## ZU ERSTELLEN
Wandle die folgenden Daten in eine JSON-Liste von Zeichenketten um. Jede Zeile wird ein eigener Eintrag, und Leerzeilen entfallen.

## ZU VERWENDENDE DATEN
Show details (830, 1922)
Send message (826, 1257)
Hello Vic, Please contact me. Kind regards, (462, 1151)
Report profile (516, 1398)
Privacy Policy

## ERGEBNIS DER AUFGABE
[
  "Show details (830, 1922)",
  "Send message (826, 1257)",
  "Hello Vic, Please contact me. Kind regards, (462, 1151)",
  "Report profile (516, 1398)",
  "Privacy Policy"
]